Let’s talk about dogs. All dogs begin to experience heat stress when the air temperature exceeds 85 F. On a 70-degree day, the temperature inside of your car can climb to 90 F in just 10 minutes. At just 6 minutes, your dog can already start to exhibit signs of heat exhaustion. According to the American Veterinary Medical Association, the temperature inside your car can rise almost 20 F in just 10 minutes, and almost 30 F in 20 minutes.

In about an hour, the temperature inside your car can exceed the temperature outside by 40 F. So, even on a comfortable 70-degree day with your car parked in the shade, the temperature inside can top 110 F in just 60 minutes!

Let’s say you have to make a stop at the store and you’ll be gone for just 20 minutes on an 80 F day. In that 20 minutes the temperature inside your vehicle has climbed to 109 F. On a 90 F day, just 10 minutes equals that same 109 F.

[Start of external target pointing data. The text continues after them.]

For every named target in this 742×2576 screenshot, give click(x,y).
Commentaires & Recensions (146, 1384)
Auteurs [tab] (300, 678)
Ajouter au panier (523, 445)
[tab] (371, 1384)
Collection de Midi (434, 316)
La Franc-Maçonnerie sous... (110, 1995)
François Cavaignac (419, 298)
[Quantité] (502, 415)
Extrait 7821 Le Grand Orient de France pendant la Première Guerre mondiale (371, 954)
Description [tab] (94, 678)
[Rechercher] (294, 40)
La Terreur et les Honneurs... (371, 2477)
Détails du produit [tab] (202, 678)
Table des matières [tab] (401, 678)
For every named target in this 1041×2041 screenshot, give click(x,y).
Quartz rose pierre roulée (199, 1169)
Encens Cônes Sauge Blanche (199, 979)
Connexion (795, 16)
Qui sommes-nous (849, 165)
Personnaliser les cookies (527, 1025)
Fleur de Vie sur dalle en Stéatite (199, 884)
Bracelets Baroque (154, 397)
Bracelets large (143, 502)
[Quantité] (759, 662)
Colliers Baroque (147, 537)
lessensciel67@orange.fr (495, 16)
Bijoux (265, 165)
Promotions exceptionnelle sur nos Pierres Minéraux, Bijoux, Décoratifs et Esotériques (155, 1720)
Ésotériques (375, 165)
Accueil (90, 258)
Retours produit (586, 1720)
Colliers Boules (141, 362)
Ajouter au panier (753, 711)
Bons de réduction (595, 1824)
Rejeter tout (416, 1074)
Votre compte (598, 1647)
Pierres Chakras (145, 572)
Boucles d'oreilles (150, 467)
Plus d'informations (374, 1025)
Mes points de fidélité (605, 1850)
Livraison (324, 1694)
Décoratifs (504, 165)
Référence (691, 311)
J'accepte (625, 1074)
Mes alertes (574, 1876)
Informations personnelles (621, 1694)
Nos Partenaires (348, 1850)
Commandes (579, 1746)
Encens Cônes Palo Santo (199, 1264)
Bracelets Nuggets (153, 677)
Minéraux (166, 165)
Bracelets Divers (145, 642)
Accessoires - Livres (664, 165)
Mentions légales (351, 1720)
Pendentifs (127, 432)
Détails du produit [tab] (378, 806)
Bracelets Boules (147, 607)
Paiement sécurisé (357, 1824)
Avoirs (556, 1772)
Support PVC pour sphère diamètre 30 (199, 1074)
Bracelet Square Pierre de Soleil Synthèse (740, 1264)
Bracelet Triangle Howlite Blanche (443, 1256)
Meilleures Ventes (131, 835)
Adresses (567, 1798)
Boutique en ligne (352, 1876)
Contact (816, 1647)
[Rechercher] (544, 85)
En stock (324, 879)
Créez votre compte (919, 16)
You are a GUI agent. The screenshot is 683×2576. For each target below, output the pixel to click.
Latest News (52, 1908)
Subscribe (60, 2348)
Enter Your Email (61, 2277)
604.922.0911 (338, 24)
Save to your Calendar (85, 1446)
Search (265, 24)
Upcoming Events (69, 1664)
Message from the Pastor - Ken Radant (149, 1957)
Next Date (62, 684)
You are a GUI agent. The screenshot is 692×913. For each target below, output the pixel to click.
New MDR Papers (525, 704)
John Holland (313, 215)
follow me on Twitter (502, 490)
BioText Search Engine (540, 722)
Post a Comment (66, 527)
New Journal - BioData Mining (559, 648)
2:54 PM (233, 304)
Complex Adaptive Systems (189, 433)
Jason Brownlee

  • Here are some tips to keep people and pets safe in hot cars:
  • Never leave children or pets unattended
  • Check the entire vehicle: Before locking the doors, make sure everyone is out of the car, especially in the back seat
  • Put something you need in the back seat: This will encourage you to open the back door when you arrive
  • Use a car with sensors: Some cars have apps that can alert you if someone is in the back seat

A good rule of thumb? When it’s 70 F and over, don’t take Rover. And always look before you lock! That way all pets and people can be safe.